_INPUT DATA:_

──────────

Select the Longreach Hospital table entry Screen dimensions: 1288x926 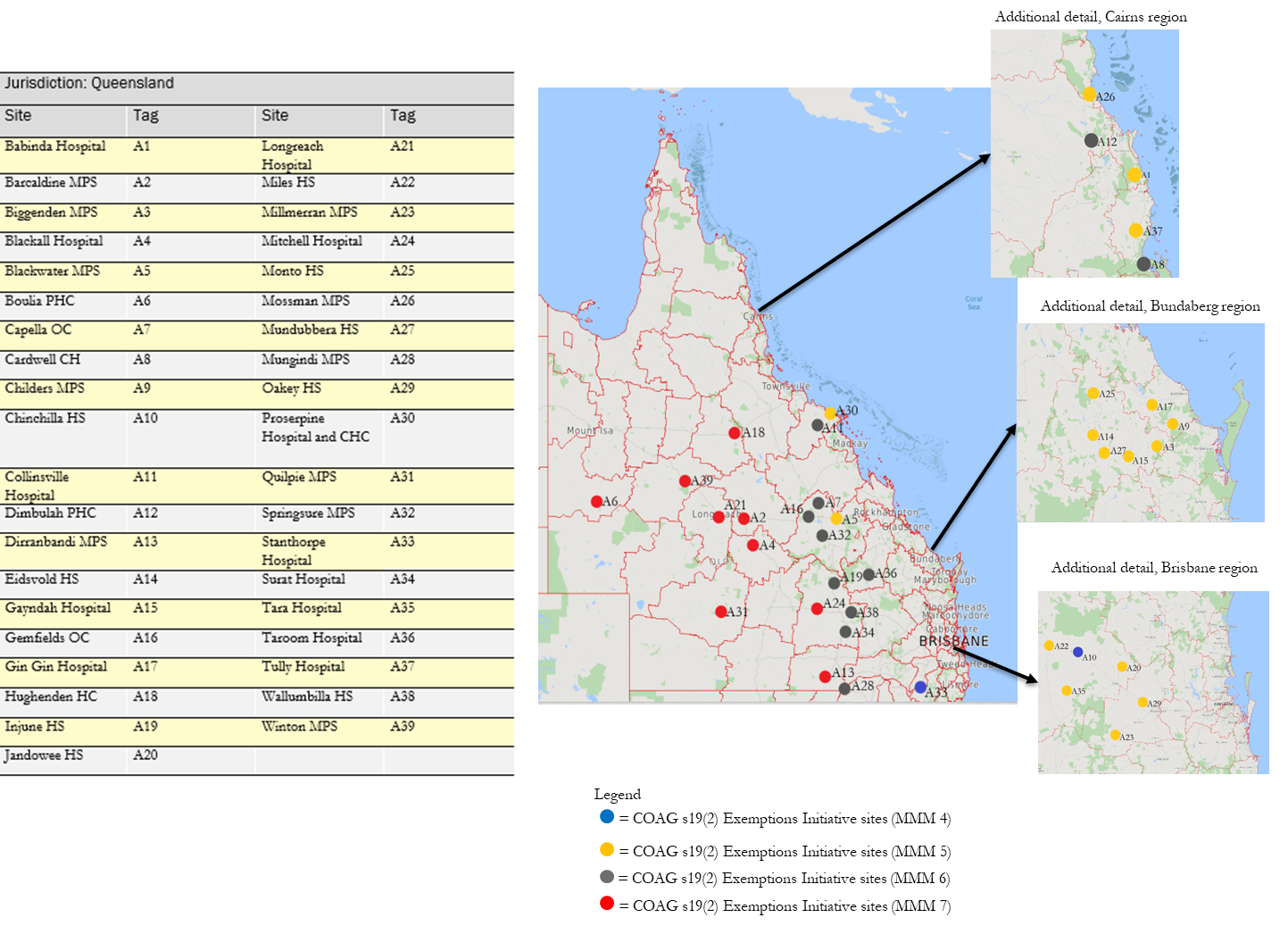pos(292,155)
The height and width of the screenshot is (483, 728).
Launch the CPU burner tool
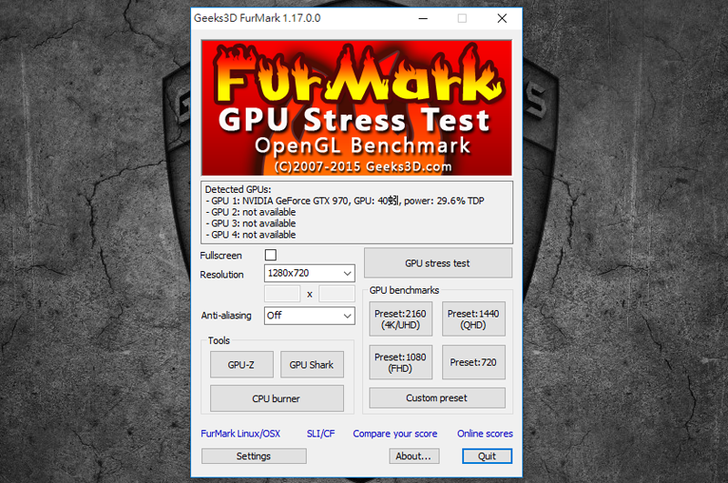pos(276,398)
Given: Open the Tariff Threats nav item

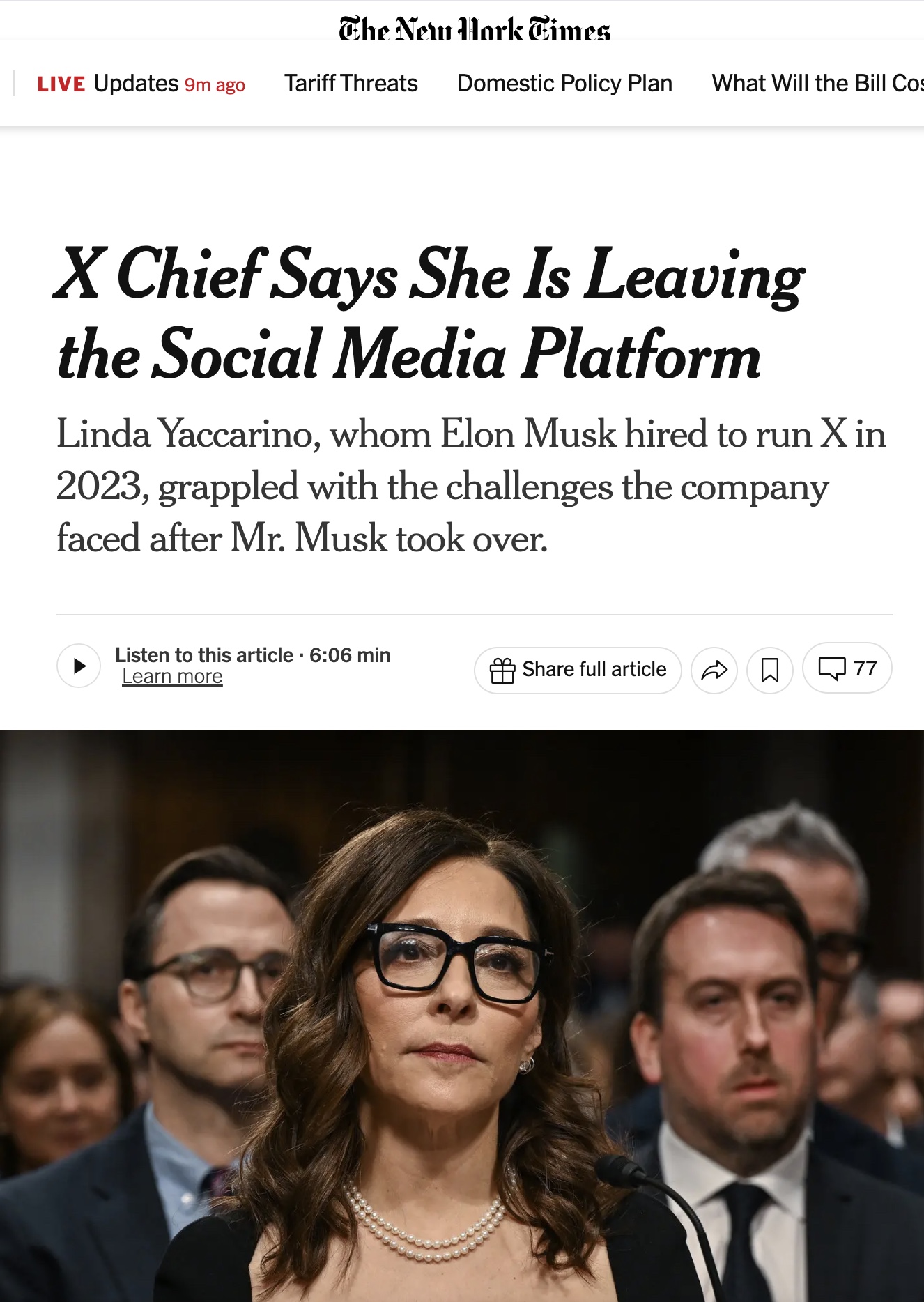Looking at the screenshot, I should pos(351,84).
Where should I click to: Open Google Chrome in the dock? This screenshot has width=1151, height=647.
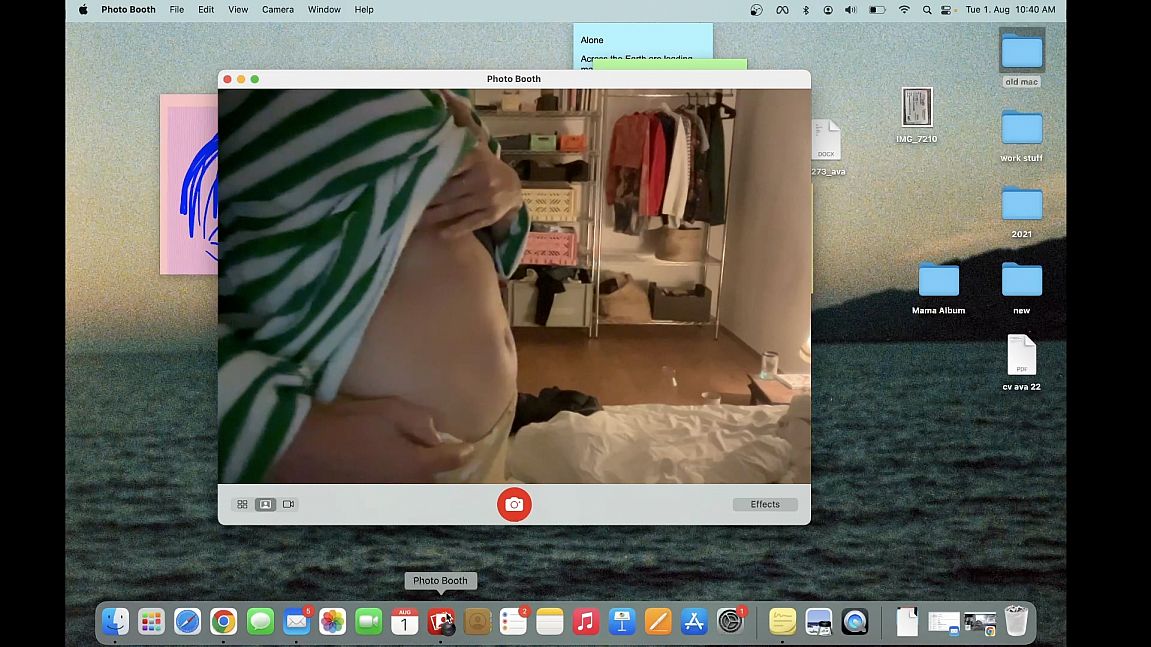pos(223,622)
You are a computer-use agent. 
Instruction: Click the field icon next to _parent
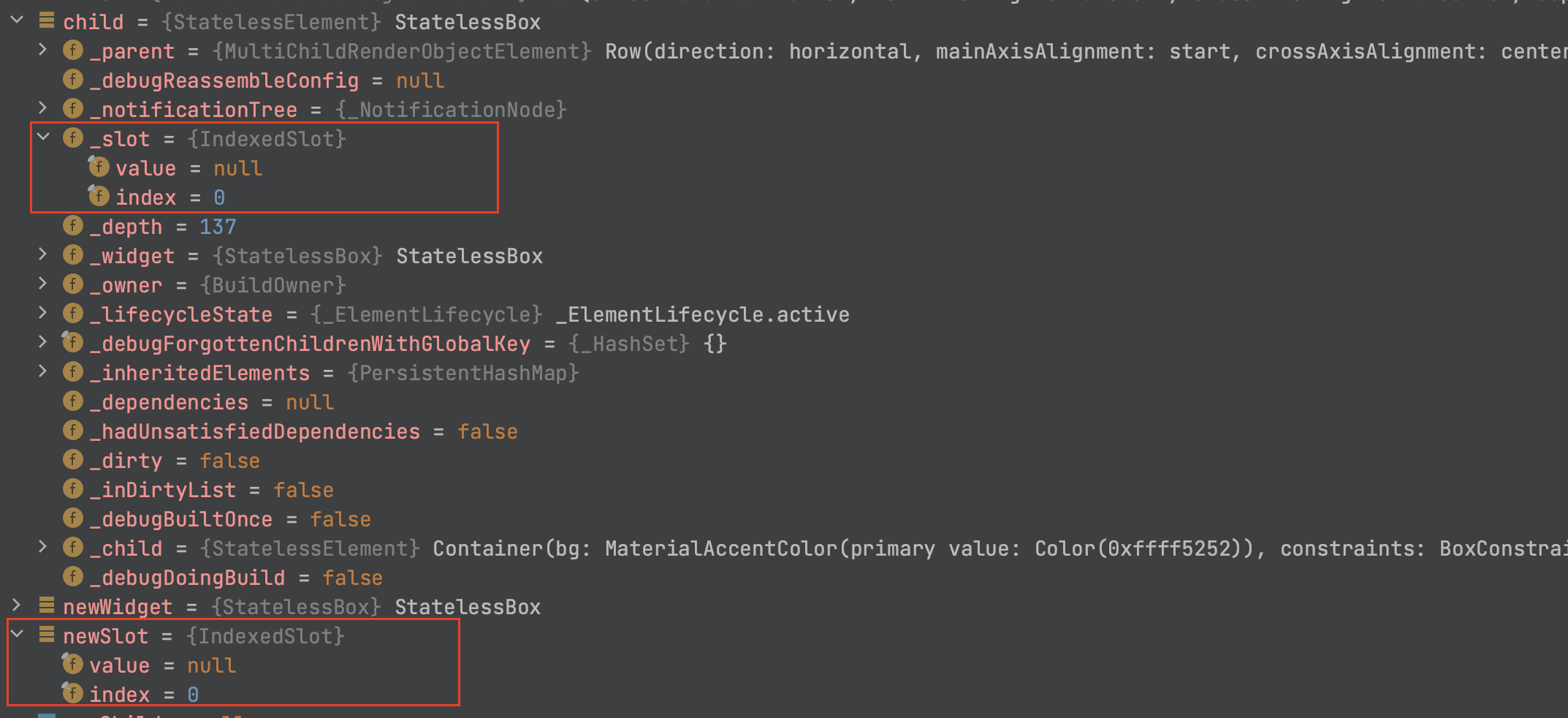[x=73, y=50]
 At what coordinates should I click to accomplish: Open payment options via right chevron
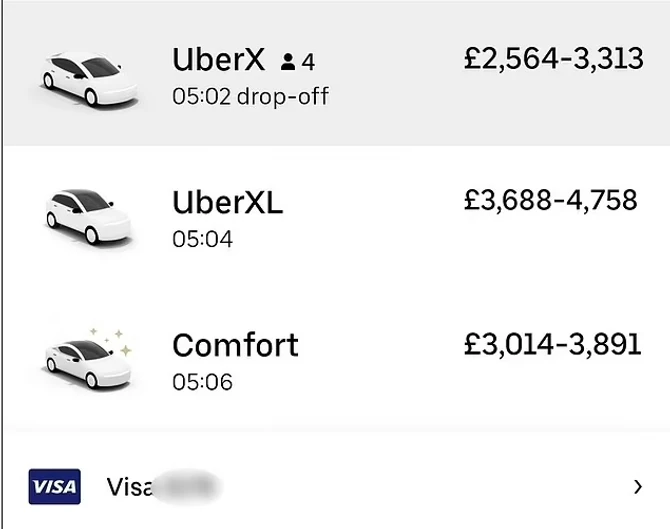tap(638, 487)
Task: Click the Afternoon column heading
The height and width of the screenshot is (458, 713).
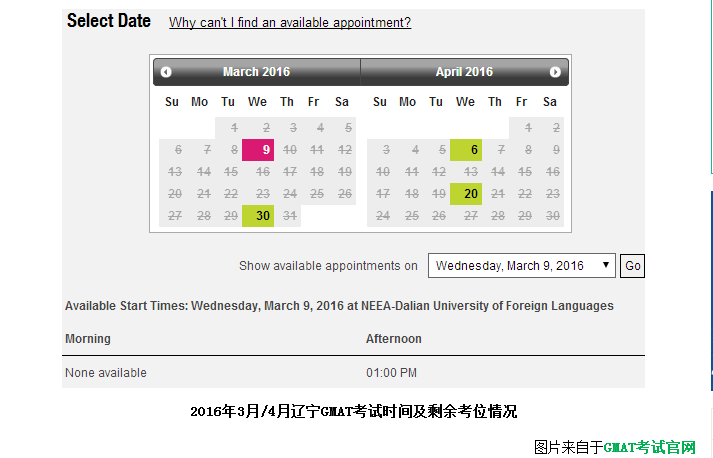Action: tap(394, 339)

──────────

_WHAT TO DO:_
Starting with the line that holds "Task: Click the Afternoon column heading", transcribe exactly each line through the last one of the material above, and nothing else. Do not include pictures.

_TASK OUTPUT:_
Task: Click the Afternoon column heading
The height and width of the screenshot is (458, 713).
Action: tap(394, 339)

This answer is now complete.